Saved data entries
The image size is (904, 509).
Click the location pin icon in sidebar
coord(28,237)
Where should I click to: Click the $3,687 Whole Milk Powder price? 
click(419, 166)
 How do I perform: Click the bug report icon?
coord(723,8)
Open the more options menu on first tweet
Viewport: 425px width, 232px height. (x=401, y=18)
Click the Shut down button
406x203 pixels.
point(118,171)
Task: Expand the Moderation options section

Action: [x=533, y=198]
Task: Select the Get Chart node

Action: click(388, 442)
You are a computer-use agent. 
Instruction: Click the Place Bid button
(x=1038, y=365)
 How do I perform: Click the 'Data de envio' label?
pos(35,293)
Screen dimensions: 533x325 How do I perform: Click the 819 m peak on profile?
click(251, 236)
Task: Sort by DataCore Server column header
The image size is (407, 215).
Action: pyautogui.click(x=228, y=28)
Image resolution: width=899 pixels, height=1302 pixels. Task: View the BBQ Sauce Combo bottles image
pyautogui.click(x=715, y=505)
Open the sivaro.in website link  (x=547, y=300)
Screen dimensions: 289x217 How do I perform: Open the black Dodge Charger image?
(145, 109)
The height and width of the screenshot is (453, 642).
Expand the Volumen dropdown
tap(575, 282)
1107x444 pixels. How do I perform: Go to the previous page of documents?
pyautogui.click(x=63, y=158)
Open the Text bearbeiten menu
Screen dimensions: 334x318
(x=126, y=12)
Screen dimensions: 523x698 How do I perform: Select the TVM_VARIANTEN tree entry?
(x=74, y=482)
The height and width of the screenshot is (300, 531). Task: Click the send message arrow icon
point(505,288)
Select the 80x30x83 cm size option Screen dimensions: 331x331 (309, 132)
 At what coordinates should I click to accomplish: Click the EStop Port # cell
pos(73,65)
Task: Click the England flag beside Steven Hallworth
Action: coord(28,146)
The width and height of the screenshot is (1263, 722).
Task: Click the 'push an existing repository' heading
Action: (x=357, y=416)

* [What the exercise asks]:
Nothing may be dropped or altered. Copy every line above.

* [Response for this exercise]:
The image size is (904, 509).
Click the location pin icon in sidebar
coord(28,237)
Where should I click to: Click the $3,687 Whole Milk Powder price? 
click(419, 166)
 How do I perform: Click the bug report icon?
coord(723,8)
Open the more options menu on first tweet
Viewport: 425px width, 232px height. (x=401, y=18)
Click the Shut down button
406x203 pixels.
point(118,171)
Task: Expand the Moderation options section

Action: [x=533, y=198]
Task: Select the Get Chart node

Action: click(388, 442)
You are a computer-use agent. 
Instruction: Click the Place Bid button
(x=1038, y=365)
 How do I perform: Click the 'Data de envio' label?
pos(35,293)
Screen dimensions: 533x325 How do I perform: Click the 819 m peak on profile?
click(251, 236)
Task: Sort by DataCore Server column header
The image size is (407, 215).
Action: pyautogui.click(x=228, y=28)
Image resolution: width=899 pixels, height=1302 pixels. Task: View the BBQ Sauce Combo bottles image
pyautogui.click(x=715, y=505)
Open the sivaro.in website link  (x=547, y=300)
Screen dimensions: 289x217 How do I perform: Open the black Dodge Charger image?
(145, 109)
The height and width of the screenshot is (453, 642).
Expand the Volumen dropdown
tap(575, 282)
1107x444 pixels. How do I perform: Go to the previous page of documents?
pyautogui.click(x=63, y=158)
Open the Text bearbeiten menu
Screen dimensions: 334x318
(x=126, y=12)
Screen dimensions: 523x698 How do I perform: Select the TVM_VARIANTEN tree entry?
(x=74, y=482)
The height and width of the screenshot is (300, 531). Task: Click the send message arrow icon
point(505,288)
Select the 80x30x83 cm size option Screen dimensions: 331x331 (309, 132)
 At what coordinates should I click to accomplish: Click the EStop Port # cell
pos(73,65)
Task: Click the England flag beside Steven Hallworth
Action: coord(28,146)
The width and height of the screenshot is (1263, 722).
Task: Click the 'push an existing repository' heading
Action: (x=357, y=416)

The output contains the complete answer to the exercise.